Manny Pacquiao’s easy win versus the hard-hitting pressure fighter last weekend was awesome. The same “old” Pacman is not only back, he is back smarter and stronger. He did not knockout Rios not because he could not. After round ten, I knew he would not. Not that Pacman didn’t have the power to execute a knockout to a durable boxer, he just had the “courage” to refuse doing it to an apparently losing, hurting and helpless opponent. Though, blood-thirsty, nape-sucking fans craved for more and they meant savagery, forgetting that boxing is a sport, not barbarism.

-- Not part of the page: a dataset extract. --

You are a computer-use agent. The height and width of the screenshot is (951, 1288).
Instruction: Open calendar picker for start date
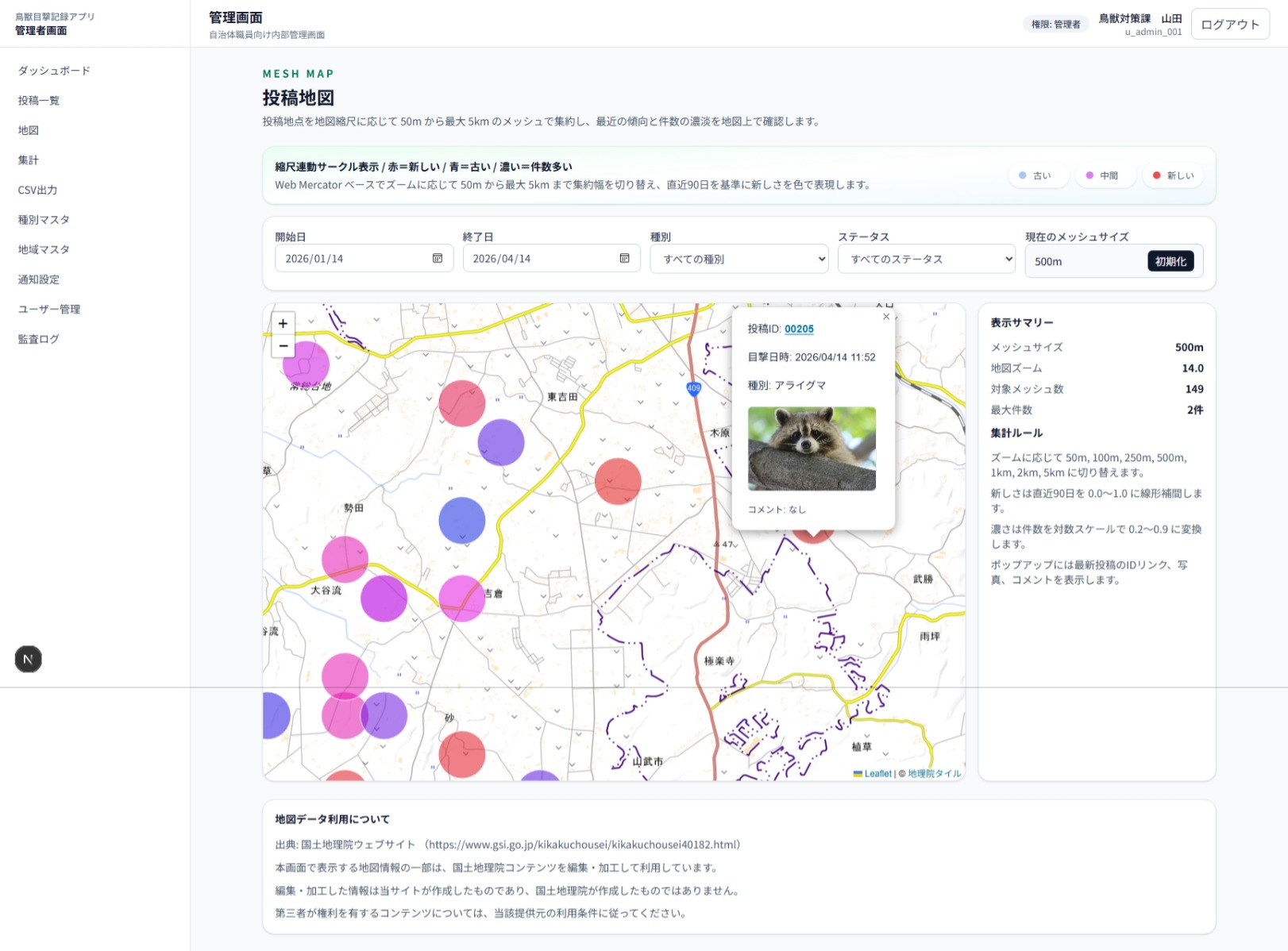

Excessive, unnecessary violence in the ring is perhaps the darkest side of boxing and Mixed Martial Art which pictures the ugly part of man. Boxing or MMA is a game of competition, not carnage – not a deadly “Hunger Games” gig. Pacman stated immediately after he won, “God gave me strength.” And it was so – certainly not for him to murder a boxer.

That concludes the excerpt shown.